- **課題設定**
以下のレコードをすべて、1行を1つの文字列とするJSONのリストに変換せよ。空行は含めない。

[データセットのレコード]
╭──
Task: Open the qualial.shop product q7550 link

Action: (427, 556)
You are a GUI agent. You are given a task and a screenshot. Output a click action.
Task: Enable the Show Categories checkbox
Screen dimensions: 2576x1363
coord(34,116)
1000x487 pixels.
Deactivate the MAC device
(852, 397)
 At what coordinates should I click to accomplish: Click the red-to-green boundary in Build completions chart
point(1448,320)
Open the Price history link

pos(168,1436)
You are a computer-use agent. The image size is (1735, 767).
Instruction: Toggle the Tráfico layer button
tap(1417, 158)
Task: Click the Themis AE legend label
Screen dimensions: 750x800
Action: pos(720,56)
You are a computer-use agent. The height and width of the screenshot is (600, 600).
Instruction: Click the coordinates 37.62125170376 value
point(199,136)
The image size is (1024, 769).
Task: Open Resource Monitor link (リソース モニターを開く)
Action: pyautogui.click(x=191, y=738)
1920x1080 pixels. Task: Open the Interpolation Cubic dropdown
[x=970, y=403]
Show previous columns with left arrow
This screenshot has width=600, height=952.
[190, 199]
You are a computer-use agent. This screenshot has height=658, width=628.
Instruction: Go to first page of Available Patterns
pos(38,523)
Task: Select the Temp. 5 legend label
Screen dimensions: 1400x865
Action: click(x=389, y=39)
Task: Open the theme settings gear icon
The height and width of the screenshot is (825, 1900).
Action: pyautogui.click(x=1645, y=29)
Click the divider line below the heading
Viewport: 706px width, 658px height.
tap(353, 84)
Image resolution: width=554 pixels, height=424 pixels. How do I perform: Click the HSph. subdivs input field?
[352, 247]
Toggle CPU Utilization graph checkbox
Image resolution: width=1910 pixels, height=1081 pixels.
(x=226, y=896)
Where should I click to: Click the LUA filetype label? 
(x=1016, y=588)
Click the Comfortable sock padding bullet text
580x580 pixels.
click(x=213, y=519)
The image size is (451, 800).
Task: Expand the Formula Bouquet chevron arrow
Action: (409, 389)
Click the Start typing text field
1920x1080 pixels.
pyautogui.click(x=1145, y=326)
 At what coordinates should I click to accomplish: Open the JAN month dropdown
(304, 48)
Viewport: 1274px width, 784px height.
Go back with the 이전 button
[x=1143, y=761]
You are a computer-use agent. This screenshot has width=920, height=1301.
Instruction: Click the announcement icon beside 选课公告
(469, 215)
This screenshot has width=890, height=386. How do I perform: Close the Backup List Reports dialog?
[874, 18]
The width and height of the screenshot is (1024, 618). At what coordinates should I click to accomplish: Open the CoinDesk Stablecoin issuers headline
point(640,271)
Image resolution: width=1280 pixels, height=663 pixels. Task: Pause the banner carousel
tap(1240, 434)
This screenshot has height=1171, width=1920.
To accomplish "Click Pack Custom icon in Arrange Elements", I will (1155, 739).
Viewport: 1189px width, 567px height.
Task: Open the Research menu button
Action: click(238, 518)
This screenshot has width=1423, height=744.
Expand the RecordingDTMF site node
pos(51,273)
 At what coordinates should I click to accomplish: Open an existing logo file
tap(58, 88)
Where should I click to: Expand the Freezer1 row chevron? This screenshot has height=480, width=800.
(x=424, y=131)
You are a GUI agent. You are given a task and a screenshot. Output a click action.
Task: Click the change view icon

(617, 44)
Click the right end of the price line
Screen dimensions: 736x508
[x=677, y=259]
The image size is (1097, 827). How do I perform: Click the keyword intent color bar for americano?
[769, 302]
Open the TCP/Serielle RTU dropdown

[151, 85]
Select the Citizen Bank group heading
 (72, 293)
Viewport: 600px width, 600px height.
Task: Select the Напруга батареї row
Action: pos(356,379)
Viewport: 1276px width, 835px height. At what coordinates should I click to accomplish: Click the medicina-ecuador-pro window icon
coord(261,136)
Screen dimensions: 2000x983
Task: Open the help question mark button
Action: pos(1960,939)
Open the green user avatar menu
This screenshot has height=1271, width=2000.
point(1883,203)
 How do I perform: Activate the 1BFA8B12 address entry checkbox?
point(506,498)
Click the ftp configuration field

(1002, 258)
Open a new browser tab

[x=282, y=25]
╰──
- **回答**
[
  "Task: Open the qualial.shop product q7550 link",
  "Action: (427, 556)",
  "You are a GUI agent. You are given a task and a screenshot. Output a click action.",
  "Task: Enable the Show Categories checkbox",
  "Screen dimensions: 2576x1363",
  "coord(34,116)",
  "1000x487 pixels.",
  "Deactivate the MAC device",
  "(852, 397)",
  " At what coordinates should I click to accomplish: Click the red-to-green boundary in Build completions chart",
  "point(1448,320)",
  "Open the Price history link",
  "pos(168,1436)",
  "You are a computer-use agent. The image size is (1735, 767).",
  "Instruction: Toggle the Tráfico layer button",
  "tap(1417, 158)",
  "Task: Click the Themis AE legend label",
  "Screen dimensions: 750x800",
  "Action: pos(720,56)",
  "You are a computer-use agent. The height and width of the screenshot is (600, 600).",
  "Instruction: Click the coordinates 37.62125170376 value",
  "point(199,136)",
  "The image size is (1024, 769).",
  "Task: Open Resource Monitor link (リソース モニターを開く)",
  "Action: pyautogui.click(x=191, y=738)",
  "1920x1080 pixels. Task: Open the Interpolation Cubic dropdown",
  "[x=970, y=403]",
  "Show previous columns with left arrow",
  "This screenshot has width=600, height=952.",
  "[190, 199]",
  "You are a computer-use agent. This screenshot has height=658, width=628.",
  "Instruction: Go to first page of Available Patterns",
  "pos(38,523)",
  "Task: Select the Temp. 5 legend label",
  "Screen dimensions: 1400x865",
  "Action: click(x=389, y=39)",
  "Task: Open the theme settings gear icon",
  "The height and width of the screenshot is (825, 1900).",
  "Action: pyautogui.click(x=1645, y=29)",
  "Click the divider line below the heading",
  "Viewport: 706px width, 658px height.",
  "tap(353, 84)",
  "Image resolution: width=554 pixels, height=424 pixels. How do I perform: Click the HSph. subdivs input field?",
  "[352, 247]",
  "Toggle CPU Utilization graph checkbox",
  "Image resolution: width=1910 pixels, height=1081 pixels.",
  "(x=226, y=896)",
  "Where should I click to: Click the LUA filetype label? ",
  "(x=1016, y=588)",
  "Click the Comfortable sock padding bullet text",
  "580x580 pixels.",
  "click(x=213, y=519)",
  "The image size is (451, 800).",
  "Task: Expand the Formula Bouquet chevron arrow",
  "Action: (409, 389)",
  "Click the Start typing text field",
  "1920x1080 pixels.",
  "pyautogui.click(x=1145, y=326)",
  " At what coordinates should I click to accomplish: Open the JAN month dropdown",
  "(304, 48)",
  "Viewport: 1274px width, 784px height.",
  "Go back with the 이전 button",
  "[x=1143, y=761]",
  "You are a computer-use agent. This screenshot has width=920, height=1301.",
  "Instruction: Click the announcement icon beside 选课公告",
  "(469, 215)",
  "This screenshot has width=890, height=386. How do I perform: Close the Backup List Reports dialog?",
  "[874, 18]",
  "The width and height of the screenshot is (1024, 618). At what coordinates should I click to accomplish: Open the CoinDesk Stablecoin issuers headline",
  "point(640,271)",
  "Image resolution: width=1280 pixels, height=663 pixels. Task: Pause the banner carousel",
  "tap(1240, 434)",
  "This screenshot has height=1171, width=1920.",
  "To accomplish \"Click Pack Custom icon in Arrange Elements\", I will (1155, 739).",
  "Viewport: 1189px width, 567px height.",
  "Task: Open the Research menu button",
  "Action: click(238, 518)",
  "This screenshot has width=1423, height=744.",
  "Expand the RecordingDTMF site node",
  "pos(51,273)",
  " At what coordinates should I click to accomplish: Open an existing logo file",
  "tap(58, 88)",
  "Where should I click to: Expand the Freezer1 row chevron? This screenshot has height=480, width=800.",
  "(x=424, y=131)",
  "You are a GUI agent. You are given a task and a screenshot. Output a click action.",
  "Task: Click the change view icon",
  "(617, 44)",
  "Click the right end of the price line",
  "Screen dimensions: 736x508",
  "[x=677, y=259]",
  "The image size is (1097, 827). How do I perform: Click the keyword intent color bar for americano?",
  "[769, 302]",
  "Open the TCP/Serielle RTU dropdown",
  "[151, 85]",
  "Select the Citizen Bank group heading",
  " (72, 293)",
  "Viewport: 600px width, 600px height.",
  "Task: Select the Напруга батареї row",
  "Action: pos(356,379)",
  "Viewport: 1276px width, 835px height. At what coordinates should I click to accomplish: Click the medicina-ecuador-pro window icon",
  "coord(261,136)",
  "Screen dimensions: 2000x983",
  "Task: Open the help question mark button",
  "Action: pos(1960,939)",
  "Open the green user avatar menu",
  "This screenshot has height=1271, width=2000.",
  "point(1883,203)",
  " How do I perform: Activate the 1BFA8B12 address entry checkbox?",
  "point(506,498)",
  "Click the ftp configuration field",
  "(1002, 258)",
  "Open a new browser tab",
  "[x=282, y=25]"
]